Some defendants in the Haiti assassination case were trained by the U.S. military military news
The Pentagon stated that some of the former Colombian soldiers accused of killing Haitian President Yorvernell Moys had been trained by the United States.
A small number of former Colombian soldiers accused of participating Assassinate The Pentagon said on Thursday that Haitian President Jovenel Moise received US military training this month.
Haitian authorities say Mois is Shot On July 7, his home was attacked by a team of assassins, including 26 Colombians and two Haitian Americans.
Eighteen Colombians were detained and three others were killed by the police. Family members and colleagues in Colombia told reporters that these people were hired as bodyguards.

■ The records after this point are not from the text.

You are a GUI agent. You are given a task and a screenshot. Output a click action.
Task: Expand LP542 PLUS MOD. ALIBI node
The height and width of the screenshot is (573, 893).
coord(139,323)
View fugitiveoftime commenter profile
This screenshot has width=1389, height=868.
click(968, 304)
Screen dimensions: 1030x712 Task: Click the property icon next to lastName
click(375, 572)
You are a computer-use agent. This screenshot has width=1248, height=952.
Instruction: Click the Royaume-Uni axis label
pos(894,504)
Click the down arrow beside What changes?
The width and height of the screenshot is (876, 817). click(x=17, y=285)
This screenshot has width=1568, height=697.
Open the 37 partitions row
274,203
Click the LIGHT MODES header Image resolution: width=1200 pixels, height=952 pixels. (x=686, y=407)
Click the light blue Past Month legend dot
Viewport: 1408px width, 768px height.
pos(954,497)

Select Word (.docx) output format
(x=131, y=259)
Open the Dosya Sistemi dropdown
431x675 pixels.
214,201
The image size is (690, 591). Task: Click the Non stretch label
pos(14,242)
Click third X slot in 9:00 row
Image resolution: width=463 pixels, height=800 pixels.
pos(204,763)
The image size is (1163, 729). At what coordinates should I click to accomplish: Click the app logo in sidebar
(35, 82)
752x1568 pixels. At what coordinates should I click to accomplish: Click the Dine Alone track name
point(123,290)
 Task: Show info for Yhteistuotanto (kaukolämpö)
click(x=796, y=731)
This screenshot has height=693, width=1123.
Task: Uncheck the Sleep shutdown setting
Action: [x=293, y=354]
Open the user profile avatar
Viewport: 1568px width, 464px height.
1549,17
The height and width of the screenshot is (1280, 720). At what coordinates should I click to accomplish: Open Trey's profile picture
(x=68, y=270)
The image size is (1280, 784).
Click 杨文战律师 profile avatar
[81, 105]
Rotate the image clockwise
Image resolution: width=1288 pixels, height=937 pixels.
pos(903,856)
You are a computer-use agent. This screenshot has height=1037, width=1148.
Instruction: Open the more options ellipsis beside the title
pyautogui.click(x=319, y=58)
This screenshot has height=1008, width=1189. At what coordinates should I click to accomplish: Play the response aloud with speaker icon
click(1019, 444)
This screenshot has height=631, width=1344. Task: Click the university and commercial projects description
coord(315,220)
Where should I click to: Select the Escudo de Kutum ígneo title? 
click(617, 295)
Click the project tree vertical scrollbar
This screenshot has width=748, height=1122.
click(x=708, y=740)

Pentagon spokesperson Lieutenant Colonel Ken said: “A review of our training database revealed that a small percentage of Colombians detained as part of this investigation had participated in U.S. military training and education programs and were also members of the Colombian military. Active members.” Hoffman said in a statement to Al Jazeera.
Hoffman did not specify how many detained Colombians had received training.
He said that the U.S. military regularly trains military personnel in the region, adding that the training “emphasizes and promotes respect for human rights, observance of the rule of law, and subordination of the military to the democratically elected civilian leadership”.
U.S. security company faces scrutiny
At the same time, a small security company in Miami, Florida, which employs former Columbian soldiers, faces questions about its role in the assassination of Moiz.
Antonio “Tony” Intriago, owner of CTU Security, saw a seemingly good opportunity: to find someone with military experience to work in Haiti. Intriago is now under scrutiny by Haitian and Colombian police officials.
On Wednesday, the head of the Haitian National Police, Leon Charles, accused Intriago of repeatedly traveling to Haiti as part of the assassination plot and signing contracts there, but did not provide other details or provide any evidence.
“The investigation is very advanced,” Charles said.
Charles previously announced arrest The 63-year-old Haitian Christian Emmanuel Sanon (Christian Emmanuel Sanon) is accused of being the mastermind behind the assassination plot. He lives in Florida and hired the CTU security department.
Charles said on Sunday: “He arrived in June on a private jet with political purposes and contacted a private security company to recruit people who committed the act.”
General Jorge Luis Vargas, chief of the Colombian National Police, said that CTU Security used its corporate credit card to purchase 19 air tickets from Bogota to Santo Domingo for Colombian suspects suspected of participating in the killing. Duberney Capador, one of the killed Colombians, took a photo of himself wearing a black CTU safety polo shirt.
Nelson Romero Velasquez (Nelson Romero Velasquez), a former soldier and lawyer, advised 16 Colombian families imprisoned in Haiti. He said on Wednesday that all of them had worked in the elite special forces of the Colombian army. In service, if they wish, they can act without being noticed. He said their behavior showed that they were not going to Haiti to assassinate the president.
“They have the ability to be like shadows,” Romero Velazquez said.
The pre-dawn attack occurred in the president’s private residence. He was shot and his wife was wounded. It is not clear who pulled the trigger. The latest suspects discovered in the full investigation include a former Haitian senator, a dismissed government official and a U.S. government informant.
The US Department of Homeland Security Investigation, a US agency responsible for investigating crimes across international borders, is also investigating the assassination. An official from the Department of Homeland Security declined to be named because he did not have the right to discuss the case, he told the Associated Press. He declined to provide details.
The FBI said it is “providing investigation assistance” to the Haitian authorities.
Intriago, who immigrated from Venezuela more than ten years ago and participated in activities against the leftist regime in his hometown in Miami, did not respond to multiple interview requests from the Associated Press.